## EXERCISE INSTRUCTIONS
Write the data out again, exactly as given.

= Beginning of Section =

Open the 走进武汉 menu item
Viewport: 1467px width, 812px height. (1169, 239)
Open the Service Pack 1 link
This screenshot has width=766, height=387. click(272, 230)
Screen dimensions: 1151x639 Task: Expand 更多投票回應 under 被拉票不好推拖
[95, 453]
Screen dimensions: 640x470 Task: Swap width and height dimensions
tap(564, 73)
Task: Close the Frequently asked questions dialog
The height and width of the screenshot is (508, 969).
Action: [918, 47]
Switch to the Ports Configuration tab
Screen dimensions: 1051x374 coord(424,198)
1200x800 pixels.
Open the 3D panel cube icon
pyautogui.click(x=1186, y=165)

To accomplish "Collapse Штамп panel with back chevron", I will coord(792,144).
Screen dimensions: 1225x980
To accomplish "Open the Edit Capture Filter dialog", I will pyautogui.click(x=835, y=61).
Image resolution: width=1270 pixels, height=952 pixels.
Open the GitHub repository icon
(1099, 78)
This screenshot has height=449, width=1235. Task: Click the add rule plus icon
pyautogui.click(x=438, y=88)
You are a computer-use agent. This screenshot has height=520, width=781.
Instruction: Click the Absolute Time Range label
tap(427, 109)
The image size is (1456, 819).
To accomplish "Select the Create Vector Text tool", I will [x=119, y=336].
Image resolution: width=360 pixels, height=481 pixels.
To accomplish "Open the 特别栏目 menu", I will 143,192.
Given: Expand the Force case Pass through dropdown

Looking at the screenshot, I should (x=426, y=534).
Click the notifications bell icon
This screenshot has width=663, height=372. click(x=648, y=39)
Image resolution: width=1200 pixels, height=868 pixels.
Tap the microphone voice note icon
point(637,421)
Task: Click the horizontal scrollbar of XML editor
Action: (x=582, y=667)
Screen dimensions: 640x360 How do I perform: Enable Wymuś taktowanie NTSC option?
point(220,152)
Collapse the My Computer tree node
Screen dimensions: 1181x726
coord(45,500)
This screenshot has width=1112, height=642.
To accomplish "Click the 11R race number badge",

= End of Section =

## EXERCISE SOLUTION
Open the 走进武汉 menu item
Viewport: 1467px width, 812px height. (1169, 239)
Open the Service Pack 1 link
This screenshot has width=766, height=387. click(272, 230)
Screen dimensions: 1151x639 Task: Expand 更多投票回應 under 被拉票不好推拖
[95, 453]
Screen dimensions: 640x470 Task: Swap width and height dimensions
tap(564, 73)
Task: Close the Frequently asked questions dialog
The height and width of the screenshot is (508, 969).
Action: [918, 47]
Switch to the Ports Configuration tab
Screen dimensions: 1051x374 coord(424,198)
1200x800 pixels.
Open the 3D panel cube icon
pyautogui.click(x=1186, y=165)

To accomplish "Collapse Штамп panel with back chevron", I will coord(792,144).
Screen dimensions: 1225x980
To accomplish "Open the Edit Capture Filter dialog", I will pyautogui.click(x=835, y=61).
Image resolution: width=1270 pixels, height=952 pixels.
Open the GitHub repository icon
(1099, 78)
This screenshot has height=449, width=1235. Task: Click the add rule plus icon
pyautogui.click(x=438, y=88)
You are a computer-use agent. This screenshot has height=520, width=781.
Instruction: Click the Absolute Time Range label
tap(427, 109)
The image size is (1456, 819).
To accomplish "Select the Create Vector Text tool", I will [x=119, y=336].
Image resolution: width=360 pixels, height=481 pixels.
To accomplish "Open the 特别栏目 menu", I will 143,192.
Given: Expand the Force case Pass through dropdown

Looking at the screenshot, I should (x=426, y=534).
Click the notifications bell icon
This screenshot has width=663, height=372. click(x=648, y=39)
Image resolution: width=1200 pixels, height=868 pixels.
Tap the microphone voice note icon
point(637,421)
Task: Click the horizontal scrollbar of XML editor
Action: (x=582, y=667)
Screen dimensions: 640x360 How do I perform: Enable Wymuś taktowanie NTSC option?
point(220,152)
Collapse the My Computer tree node
Screen dimensions: 1181x726
coord(45,500)
This screenshot has width=1112, height=642.
To accomplish "Click the 11R race number badge",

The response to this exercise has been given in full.